Collected data:
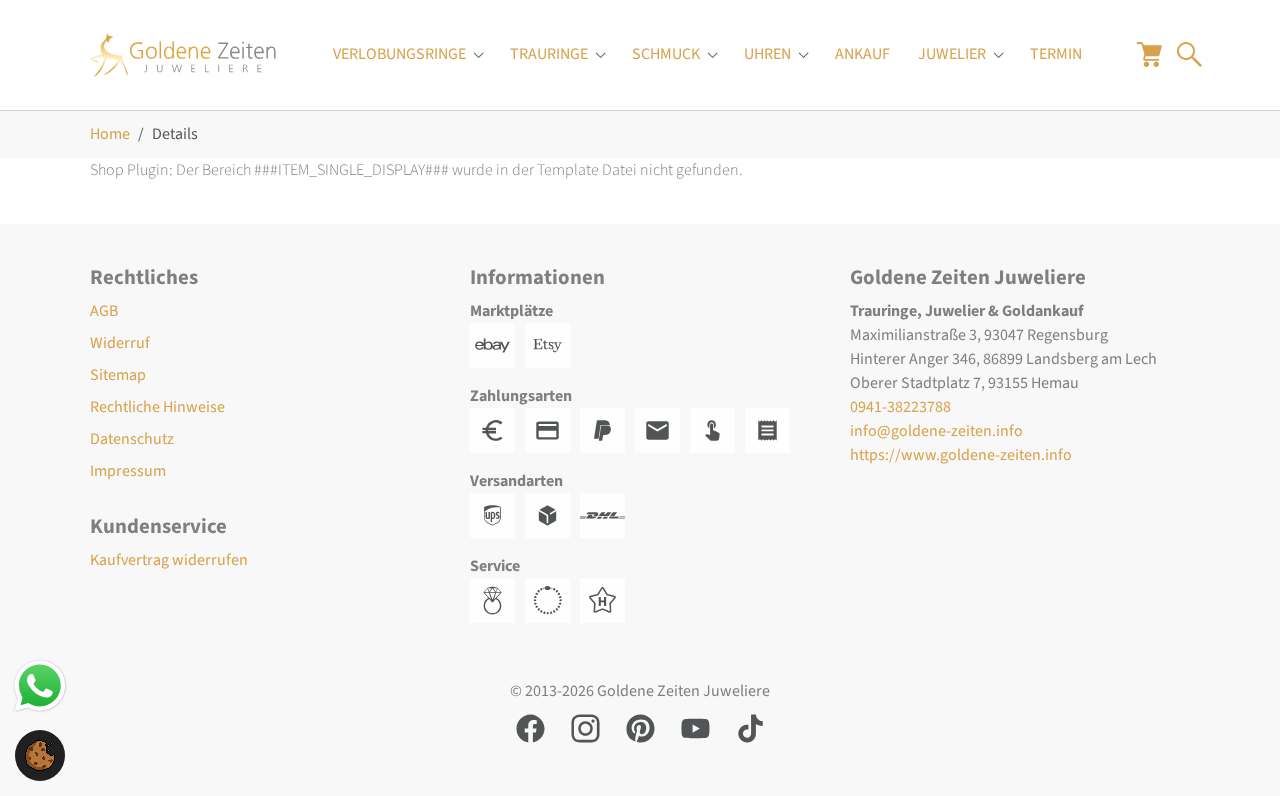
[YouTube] (695, 727)
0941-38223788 (900, 407)
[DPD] (552, 514)
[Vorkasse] (552, 429)
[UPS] (497, 514)
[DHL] (607, 514)
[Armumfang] (552, 599)
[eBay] (497, 344)
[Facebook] (530, 727)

Problem to solve:
Set down the data above verbatim, omitting every image.

Finished task:
[YouTube] (695, 727)
0941-38223788 (900, 407)
[DPD] (552, 514)
[Vorkasse] (552, 429)
[UPS] (497, 514)
[DHL] (607, 514)
[Armumfang] (552, 599)
[eBay] (497, 344)
[Facebook] (530, 727)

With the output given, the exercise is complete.